この方法を用いてたんぱく質摂取推奨量を再評価したところ、旧来に比べて約30~50%も多く摂取する必要があることがわかってきました。
0.8g/kgのたんぱく質にBCAAを添加すると推奨量の1.8g/kgとほぼ同等の栄養価に
アスリートには旧来の定義より多くのたんぱく質が必要であることがわかってきましたが、たんぱく質なら何でもいいというわけではありません。皆さんご存知の「桶の理論」で考えると、たんぱく質は量だけでなくアミノ酸組成、特にパフォーマンスの回復を促すBCAA※2(分岐鎖アミノ酸)は重要なアミノ酸といえます。
トップアスリートは過酷な運動によって、トレーニング後に食欲が落ちることが多々あります。その状況でより効果的に栄養補給をするためには、たんぱく質の「質」を改善する必要があります。最新の研究では、0.8g/kgの卵たんぱく質にBCAAを0.2g/kg添加するだけで、推奨量である1.8g/kgのたんぱく質を摂ったときとほぼ同等の栄養価になることがわかっています。

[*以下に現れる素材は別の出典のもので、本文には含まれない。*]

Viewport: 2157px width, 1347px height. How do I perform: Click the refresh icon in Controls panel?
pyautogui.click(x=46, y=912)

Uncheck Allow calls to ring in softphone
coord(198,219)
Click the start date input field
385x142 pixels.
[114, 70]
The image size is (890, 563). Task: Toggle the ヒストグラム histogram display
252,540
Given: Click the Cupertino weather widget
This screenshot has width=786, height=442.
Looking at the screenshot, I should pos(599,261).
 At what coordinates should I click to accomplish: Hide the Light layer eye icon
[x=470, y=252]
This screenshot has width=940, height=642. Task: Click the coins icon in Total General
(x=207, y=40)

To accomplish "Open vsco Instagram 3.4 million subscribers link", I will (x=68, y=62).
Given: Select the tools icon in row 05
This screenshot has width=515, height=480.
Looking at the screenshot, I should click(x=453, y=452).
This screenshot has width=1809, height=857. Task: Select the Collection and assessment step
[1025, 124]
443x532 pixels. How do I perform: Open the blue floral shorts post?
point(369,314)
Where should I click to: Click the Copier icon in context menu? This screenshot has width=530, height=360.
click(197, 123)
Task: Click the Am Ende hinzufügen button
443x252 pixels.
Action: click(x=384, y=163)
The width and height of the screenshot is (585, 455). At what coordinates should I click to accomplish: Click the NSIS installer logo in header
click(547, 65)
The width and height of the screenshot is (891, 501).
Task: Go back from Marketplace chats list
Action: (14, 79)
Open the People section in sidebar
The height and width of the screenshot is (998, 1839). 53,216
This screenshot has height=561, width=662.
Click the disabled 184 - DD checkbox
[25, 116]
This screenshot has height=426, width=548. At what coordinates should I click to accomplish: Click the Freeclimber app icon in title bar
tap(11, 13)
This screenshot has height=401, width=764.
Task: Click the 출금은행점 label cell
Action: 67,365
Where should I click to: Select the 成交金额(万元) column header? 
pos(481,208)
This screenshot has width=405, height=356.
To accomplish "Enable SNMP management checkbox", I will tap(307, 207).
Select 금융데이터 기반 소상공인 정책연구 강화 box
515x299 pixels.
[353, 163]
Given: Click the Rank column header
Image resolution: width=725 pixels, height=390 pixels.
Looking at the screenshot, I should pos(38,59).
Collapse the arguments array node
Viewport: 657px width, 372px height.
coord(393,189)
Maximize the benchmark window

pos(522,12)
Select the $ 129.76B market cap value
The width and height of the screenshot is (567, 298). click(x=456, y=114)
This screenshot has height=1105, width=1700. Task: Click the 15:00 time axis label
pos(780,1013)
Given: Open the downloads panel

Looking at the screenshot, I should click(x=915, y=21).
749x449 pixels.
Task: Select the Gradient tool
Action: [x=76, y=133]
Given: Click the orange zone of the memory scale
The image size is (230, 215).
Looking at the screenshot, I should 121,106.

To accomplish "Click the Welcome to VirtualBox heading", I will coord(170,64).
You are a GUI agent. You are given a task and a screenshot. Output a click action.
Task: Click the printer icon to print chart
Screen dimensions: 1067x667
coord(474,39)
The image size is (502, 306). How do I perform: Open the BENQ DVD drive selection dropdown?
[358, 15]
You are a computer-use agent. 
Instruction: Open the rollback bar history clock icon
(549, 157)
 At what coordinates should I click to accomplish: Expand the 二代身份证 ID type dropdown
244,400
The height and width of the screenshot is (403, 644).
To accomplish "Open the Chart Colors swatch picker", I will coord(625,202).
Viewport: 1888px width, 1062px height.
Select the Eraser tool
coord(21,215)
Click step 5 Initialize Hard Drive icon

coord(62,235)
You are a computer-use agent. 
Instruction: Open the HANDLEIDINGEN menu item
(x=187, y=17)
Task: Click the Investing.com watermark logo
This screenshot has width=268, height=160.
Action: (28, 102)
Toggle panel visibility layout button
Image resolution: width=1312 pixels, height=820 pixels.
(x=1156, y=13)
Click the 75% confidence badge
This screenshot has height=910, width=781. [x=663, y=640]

BCAAは食品たんぱくを構成するアミノ酸の中でも、わずか35%程度しか含まれません。必要なアミノ酸を食事のみから摂取するのは、食欲が落ちているアスリートには困難な場合もあります。そのような時に、サプリメント等でBCAAを摂取しアミノ酸の組成を整えることで、アミノ酸の利用度は向上するわけです。
1日のどのタイミングで、どれくらいのたんぱく質を摂るかも、アスリートにおいては重要です
1日80gのたんぱく質を、どういう割合で分けて食べると筋肉をつくるのに最適かを調べた研究があります。これによると、20gを4回、間隔をあけて摂る方法が最も効果的という報告でした。80gのうち40gを2回に分けた場合では、1回の摂取量がやや多く、筋肉をつくる以上に燃えてエネルギー源になってしまいます。逆に10gを8回摂るパターンでは、1回10gだと筋肉をつくる刺激には足りないという結果になりました。
このデータに基づいて、味の素株式会社では日本代表選手のサポートを実施しています。ナショナルトレーニングセンターでの強化合宿中は、20g以上のたんぱく質を3食バランスよく食べ、補食で必須アミノ酸とBCAAを10g以上摂るということをしています。これによって「タイミング」「量」「質」を意識した栄養サポートが実現しています。